In 1987, the Development Report Card for the States offered a different way to assess state economies and a different way to think about economic development. It continues to do so in 2007. Measuring the standard of living and working in a state and how well the state is building foundations for future growth is just as important as how hospitable that state is to businesses.
That sounds like an analytical basis tailor-made to treat Oregon fairly, given our emphasis on promoting the common welfare even if it costs a little more in the short run. Putting their philosophy about "true" economic performance into action, CFED has released its 20th annual Development Report Card, which evaluates state economic performance in three broad categories: wage-earners, businesses, and the capacity for future development.

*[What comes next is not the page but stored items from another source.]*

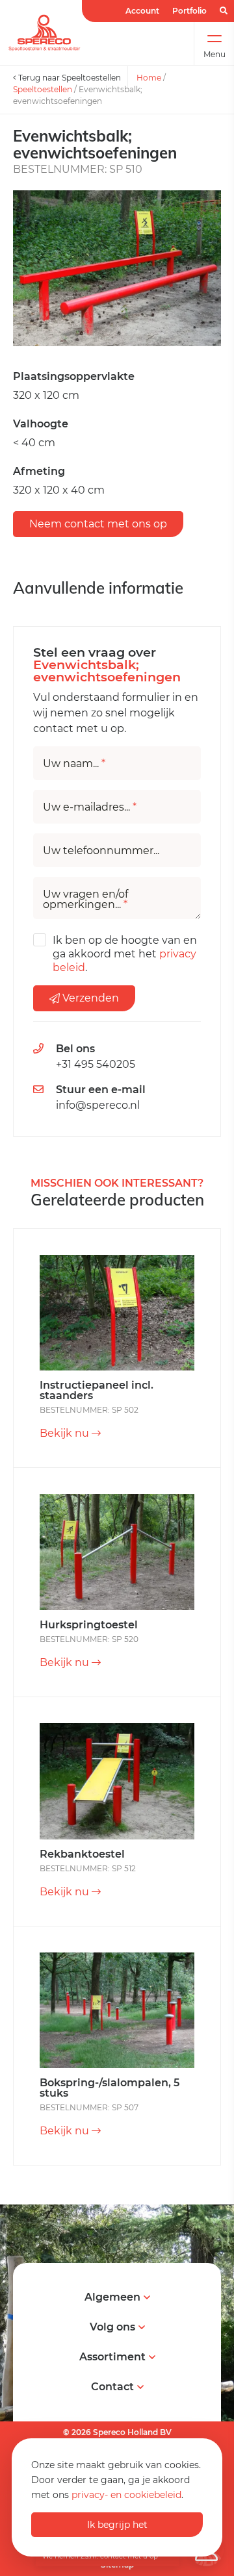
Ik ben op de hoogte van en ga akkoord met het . (125, 954)
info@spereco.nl (98, 1105)
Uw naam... (74, 764)
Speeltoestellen (42, 89)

With that out of the way, let's take a look at how Oregon did:

Earnings and Job QualityD
Quality of LifeA
Resource EfficiencyA

Business Vitality--D
Competitiveness of Existing BusinessesF
Entrepreneurial EnergyC

Development Capacity--A
Human ResourcesC
Financial ResourcesB
Infrastructure ResourcesA
Amenity Resources and Natural CapitalA
Innovation AssetsB

The overall ranking of the state is 22nd. You can click on the categories that are hyperlinked above to see where the other states ranked, and you can also view Oregon's detailed profile here {pdf}, along with 5-year trends here {pdf}. To answer the question I posed above--is Oregon a lousy place to do business?--you can see why some people say yes. At the individual wage earner level, economic prospects are currently rather dim--but it certainly appears true that you get what you pay for, when you consider the returns in quality of life and the way we use our resources to maintain that quality. The state is #9 overall in the former, and #4 in the latter.

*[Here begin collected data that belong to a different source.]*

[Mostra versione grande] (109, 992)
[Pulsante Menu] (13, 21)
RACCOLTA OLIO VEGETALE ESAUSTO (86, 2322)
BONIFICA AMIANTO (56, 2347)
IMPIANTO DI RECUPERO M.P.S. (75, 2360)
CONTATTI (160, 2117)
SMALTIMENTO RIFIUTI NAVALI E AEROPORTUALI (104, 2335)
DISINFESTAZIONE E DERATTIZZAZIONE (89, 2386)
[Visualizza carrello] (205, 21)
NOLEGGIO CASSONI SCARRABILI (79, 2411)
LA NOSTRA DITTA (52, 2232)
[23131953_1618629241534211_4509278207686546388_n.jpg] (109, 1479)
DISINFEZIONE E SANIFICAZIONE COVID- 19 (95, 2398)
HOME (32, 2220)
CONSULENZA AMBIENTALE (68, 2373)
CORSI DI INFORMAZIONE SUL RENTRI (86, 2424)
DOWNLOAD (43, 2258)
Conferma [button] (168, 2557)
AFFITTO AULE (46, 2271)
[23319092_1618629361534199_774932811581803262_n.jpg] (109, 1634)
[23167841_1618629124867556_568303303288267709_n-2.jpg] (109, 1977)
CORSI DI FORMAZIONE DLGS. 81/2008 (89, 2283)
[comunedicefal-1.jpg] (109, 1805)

Since corporate "quality of life" doesn't have a real qualitative component, the cold hard numbers of economics weigh heavily on Oregon's 'D' grade in business performance. On business competitiveness (covering subjects like Business Closings, Manufacturing Investment, and Industrial Diversity), the state ranks a lowly 48th, 3rd from the bottom. Happily, on more forward-looking measures such as startups, IPOs and the technology sector, the state earns what amounts to a C+, two slots from a B ranking.

So where we stand now, things admittedly aren't all that great compared to the rest of the country. On the other hand, the present is already past, and if you're reading this you've survived it--and if things are managed properly, the future outlook is mighty rosy. The fervent talk from Governor Kulongoski and others about Oregon's potential to be a leader in the dominant economic sectors of the 21st Century appears to be right on; according to the report card we've got the resources, know-how and creativity to get it done. Despite the worries about a decaying infrastructure the state ranks 3rd in that area, and 5th in the category of "amenities and natural resources." If biotechnology, information technology and "green tech" are really the new economic engines that will drive development, Oregon clearly has what it takes to fulfill Kulongoski's vision of the future.

So the next time someone tells you Oregon's a rotten place to start a business or put food on your family, you can say, "Well, maybe right now things aren't so great. But hang in there--if we work together and take advantage of our strengths, better days are definitely ahead." And instead of being taken for a wishful pollyanna, now you can be confident you're right.